§ **OBJECTIF 1**:
Recopiez mot pour mot le passage du texte sur le festival de jazz à Liège qui commence par les mots contenant "Mélanie de Biaso, en" et se termine par "Sal La Rocca.".

:: TEXTE CHOISI ::

Ces 7, 8 et 9 mai se déroulait la 25ème édition du festival de jazz à Liège; rebaptisé depuis deux ans le Mithra jazz à Liège pour raison de sponsoring. Le festival propose, depuis lors, une première soirée en plus du vendredi et samedi traditionnels.
Cette année, cette soirée d’ouverture faisait honneur à deux voix belges féminines avec les concerts très intimistes de Mélanie de Biaso et de Dani Klein.
Mélanie de Biaso, en trio seulement, présenta son dernier album No deal tout en finesse avec une gestuelle et des murmures délicats qu’on lui connait.
Dani Klein, quand à elle, ex-chanteuse de Vaya Con Dios, ne se revendique pas d’être une chanteuse de jazz mais son hommage à Billy Holiday fut convaincant en laissant beaucoup d’espace à ses trois musiciens dont le contrebassiste Sal La Rocca.
Les soirées du vendredi et du samedi annonçaient un très beau programme mais il faut bien avouer que, comme chaque année, il faut bien faire des choix, accepter ou pas de regarder en entier un concert et carrément en oublier certains car, répartis sur cinq salles, ceux-ci se chevauchent tout au long des deux journées. Impossible donc de tout voir.
La première prestation du vendredi était celle du LG Jazz Collective qui a acquis une solide maturité et présentait sa petite perle, l’album New feel. Tout de suite après, il était évident de foncer voir la légende Ron Carter car cette année, en plus,la programmation faisait principalement honneur aux contrebassistes. Ron Carter, toujours l’oeil vif, présenta en trio (piano, guitare)des standards finement réarrangés avec cette particularité de ne jamais regarder sa partition ni son instrument et jouant plus de la moitié du temps les yeux fermés. A la fin du concert, notre Philippe Aerts national me disait: « Toute l’histoire du jazz est là ».
Autre monument de cet instrument, Gary Peacock, connu pour sa longue complicité avec Keith Jarrett, joua également en trio. Ici, le groupe comprenait un piano tenu par Marc Copland et la batterie du grandiose Joey Baron et proposa également du pur traditionnel.
Cette soirée présentait le merveilleux trompettiste Enrico Rava qui, accompagné d’une solide rythmique mais surtout de son complice Gianlucca Petrella au trombone, a mis le feu dans une salle comble.
Dans un tout autre style, Guillaume Perret présentait un soi-disant jazz rock fusion que je qualifierais plutôt d’essai de jazz métal. Etonnant et peu convaincant.
Par contre, il faut noter deux belles découvertes pour ce vendredi. D’une part, le groupe Pinto de Margaux Vranken, au piano et au chant, qui proposa des compositions originales dans un climat très mélodique. D’autre part, le Laurent Barbier quartet présentant un jazz énergique .
La soirée du samedi fut encore plus riche en émotions. A commencer par le groupe du trompettiste Matthew Halsall qui proposait une musique entre hard-bop et jazz modal avec l’originalité d’y intégrer une harpe. Vint ensuite le groupe du clarinettiste Jean-François Foliez, le JF Foliez playground qui est une des plus belles découvertes de ces derniers mois avec une musique remplie d’énergie et de précision dans les arrangements.

:::
:: DONNÉES ENREGISTRÉES ::

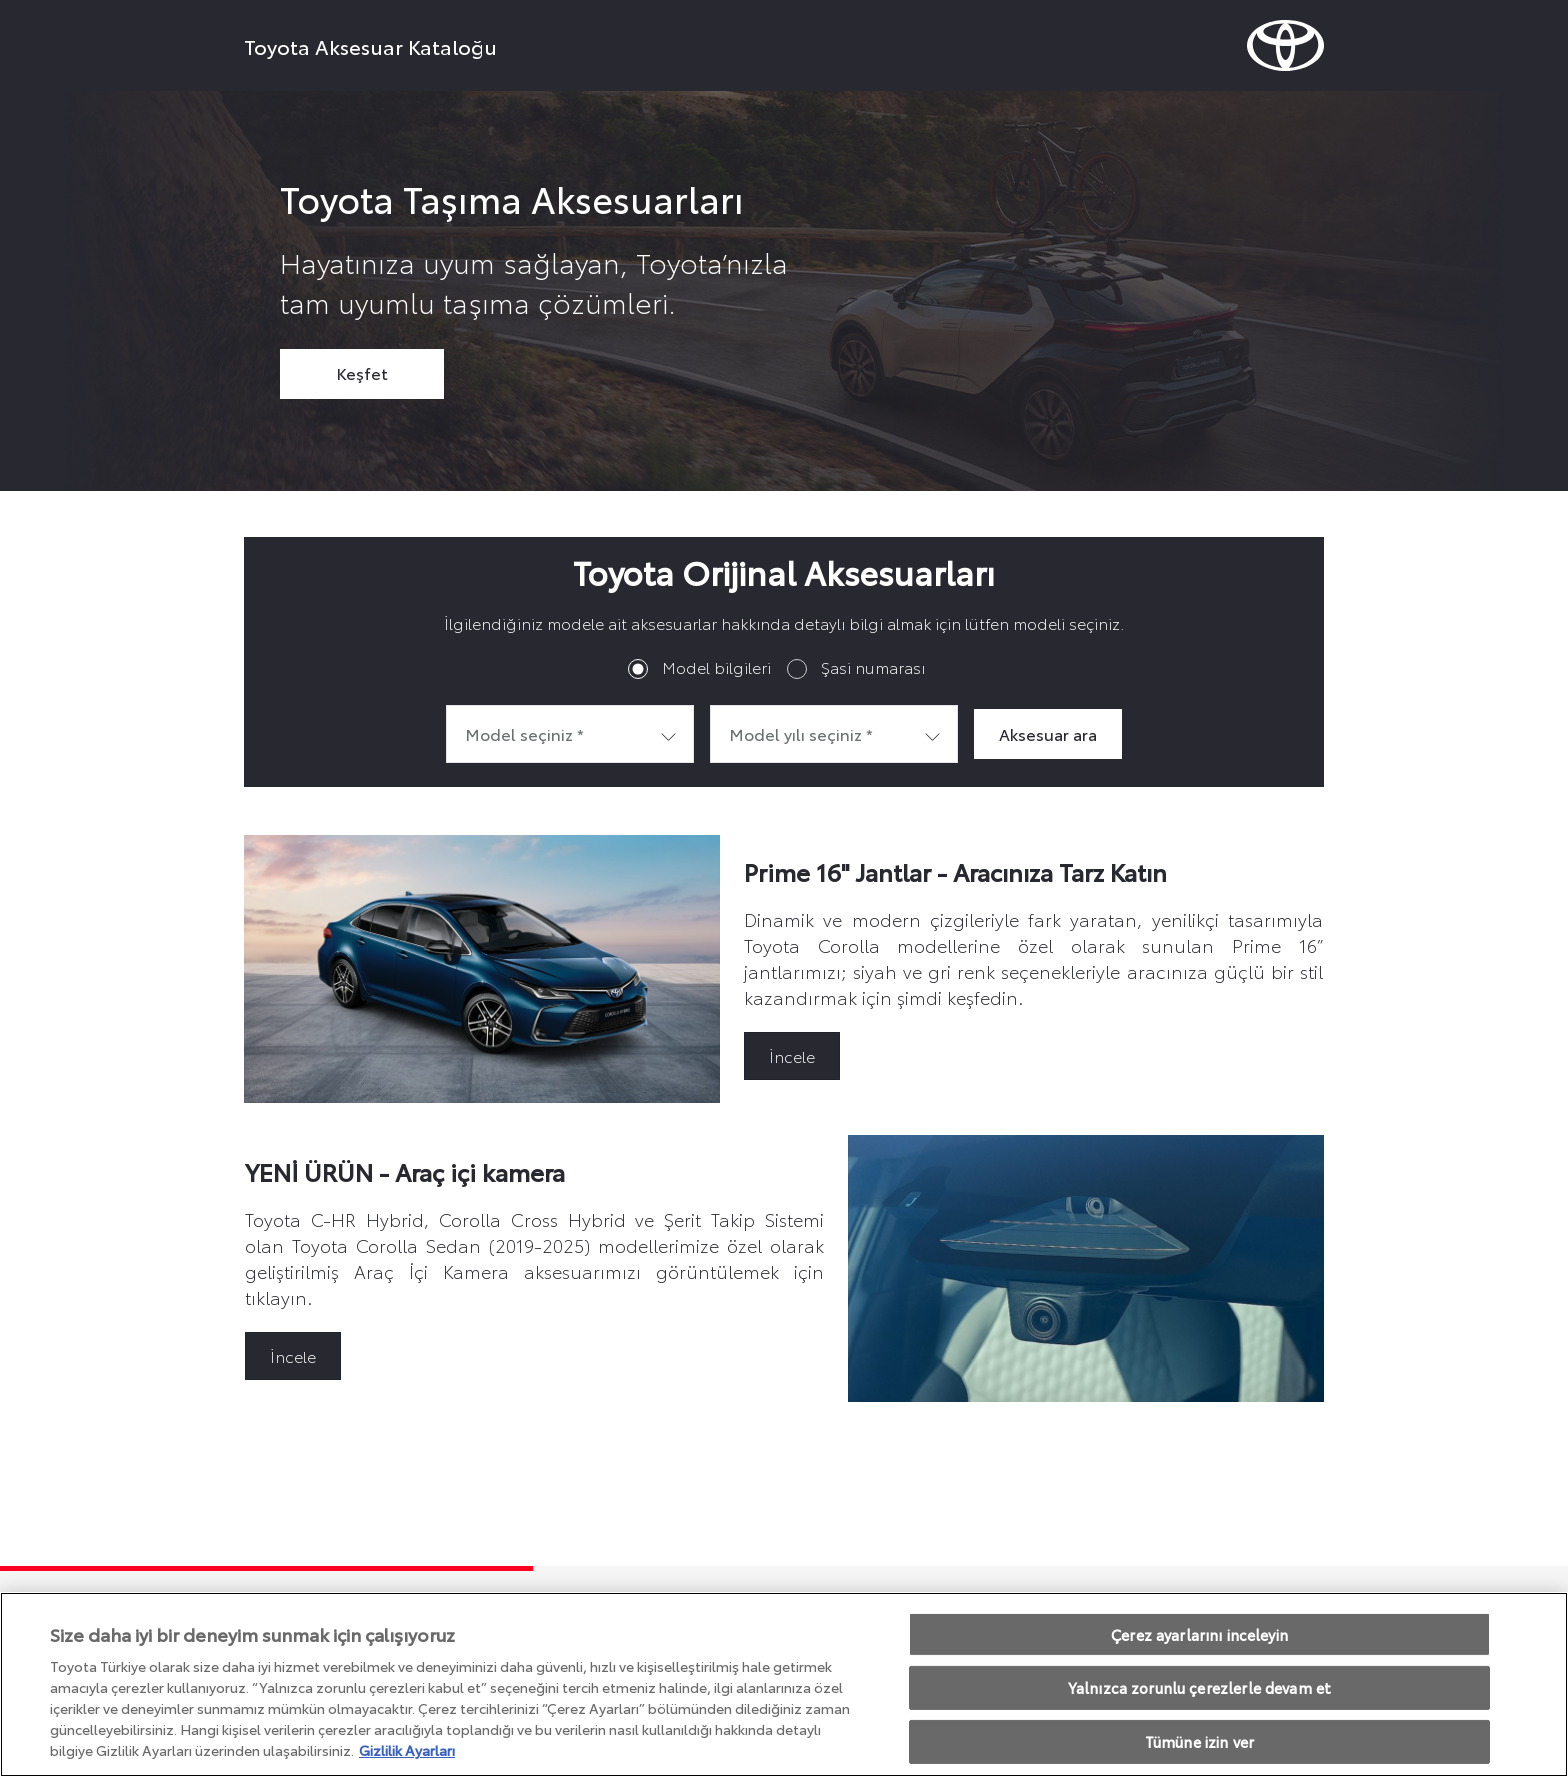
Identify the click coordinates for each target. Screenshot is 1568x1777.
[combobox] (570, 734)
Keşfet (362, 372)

:::
:: DONNÉES ENREGISTRÉES ::

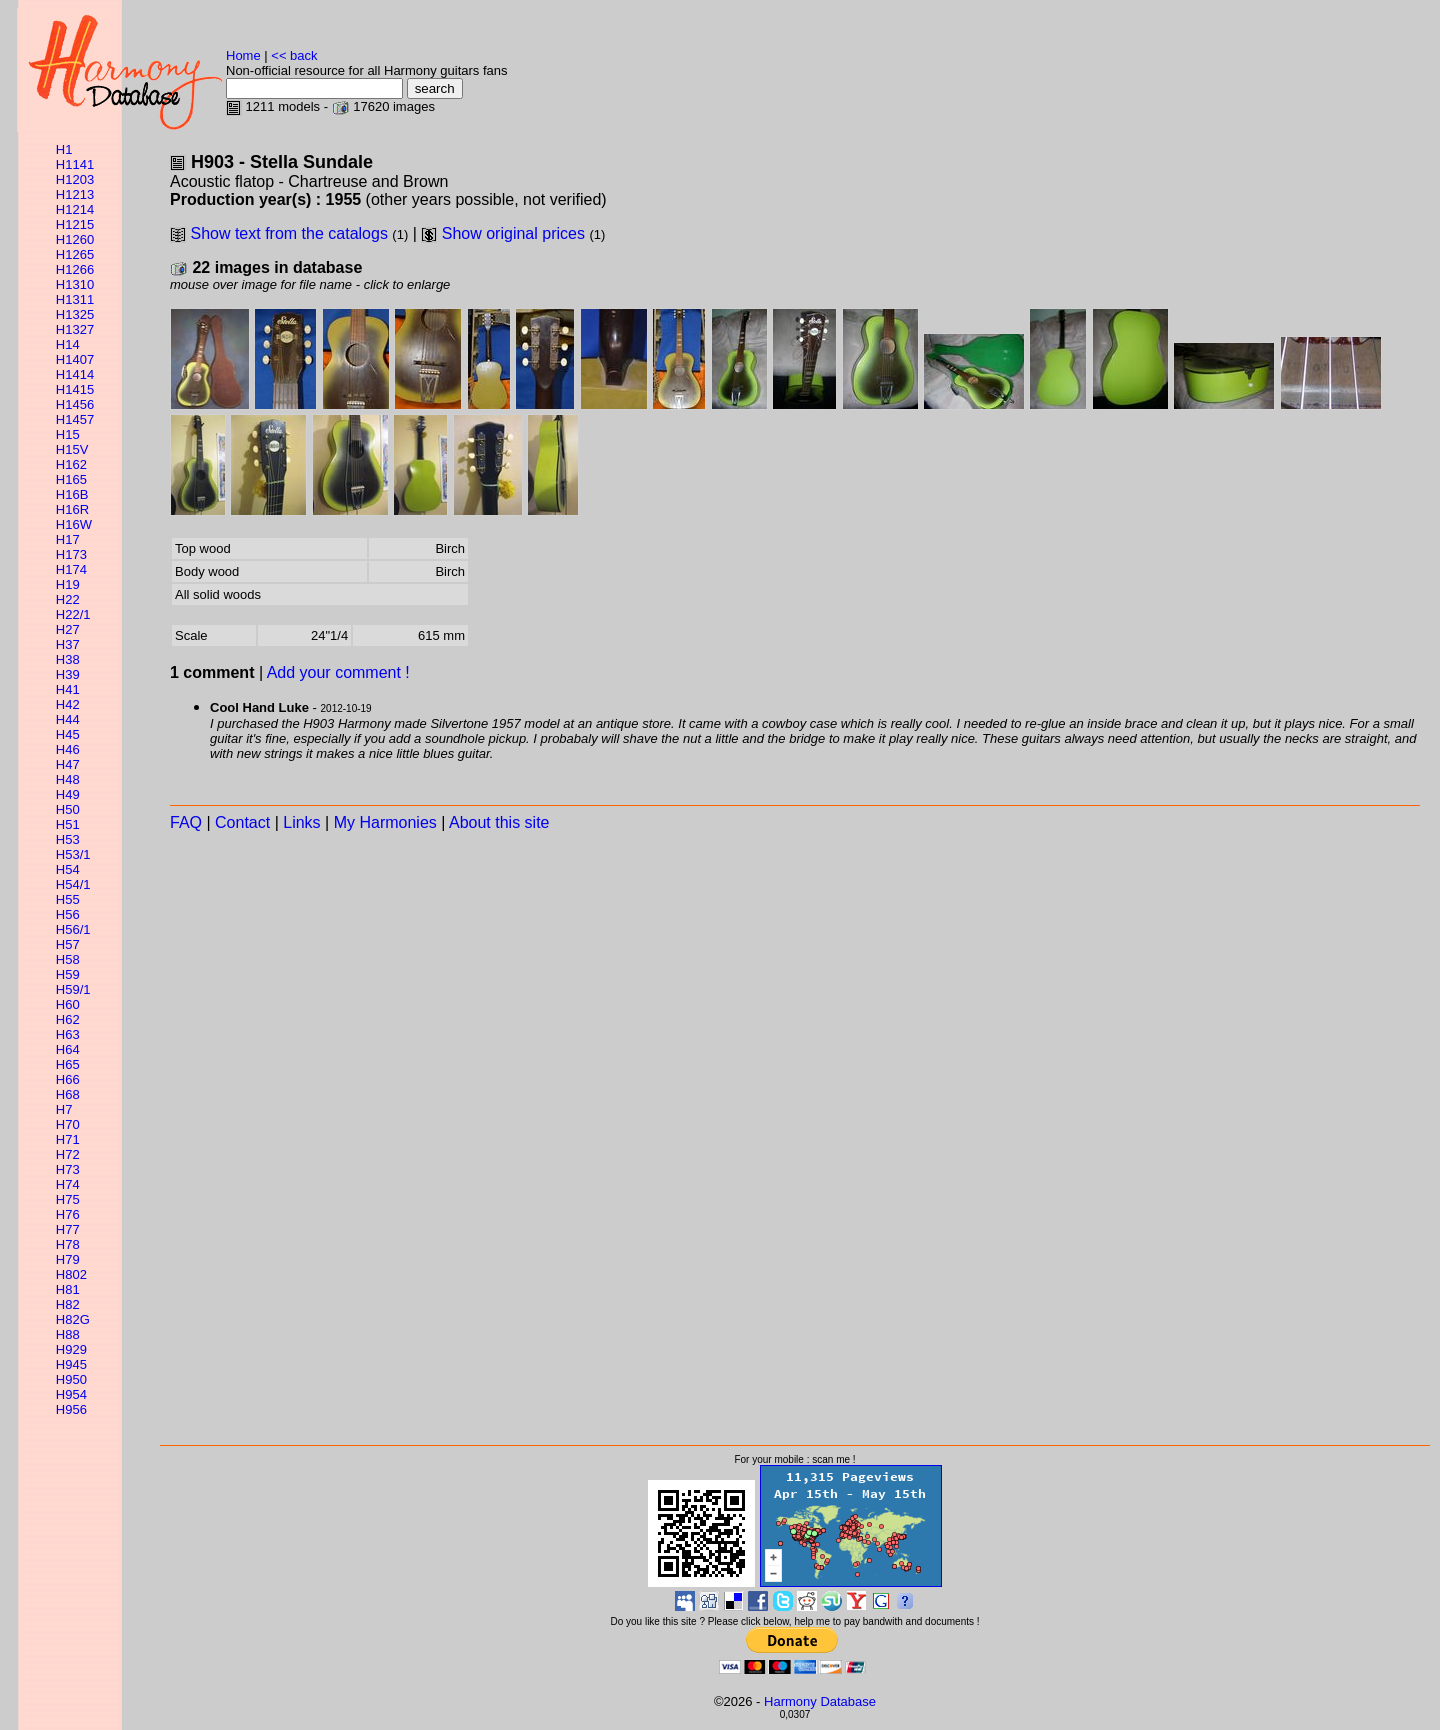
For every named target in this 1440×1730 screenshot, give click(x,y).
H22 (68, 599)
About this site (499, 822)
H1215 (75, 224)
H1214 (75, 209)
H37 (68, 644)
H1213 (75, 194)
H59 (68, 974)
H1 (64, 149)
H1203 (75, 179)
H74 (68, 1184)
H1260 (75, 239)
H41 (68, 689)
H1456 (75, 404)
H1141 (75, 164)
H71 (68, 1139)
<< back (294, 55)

:::

§ **OBJECTIF 2**:
Citez à l'identique, parmi les entrées ci-dessus, uniquement la partie qui s'ouvre sur la ligne contenant "H1215 (75, 224)" et se ferme sur la ligne contenant "<< back (294, 55)", ces deux lignes comprises.

§ **RÉPONSE 1**:
Mélanie de Biaso, en trio seulement, présenta son dernier album No deal tout en finesse avec une gestuelle et des murmures délicats qu’on lui connait.
Dani Klein, quand à elle, ex-chanteuse de Vaya Con Dios, ne se revendique pas d’être une chanteuse de jazz mais son hommage à Billy Holiday fut convaincant en laissant beaucoup d’espace à ses trois musiciens dont le contrebassiste Sal La Rocca.

§ **RÉPONSE 2**:
H1215 (75, 224)
H1214 (75, 209)
H37 (68, 644)
H1213 (75, 194)
H59 (68, 974)
H1 (64, 149)
H1203 (75, 179)
H74 (68, 1184)
H1260 (75, 239)
H41 (68, 689)
H1456 (75, 404)
H1141 (75, 164)
H71 (68, 1139)
<< back (294, 55)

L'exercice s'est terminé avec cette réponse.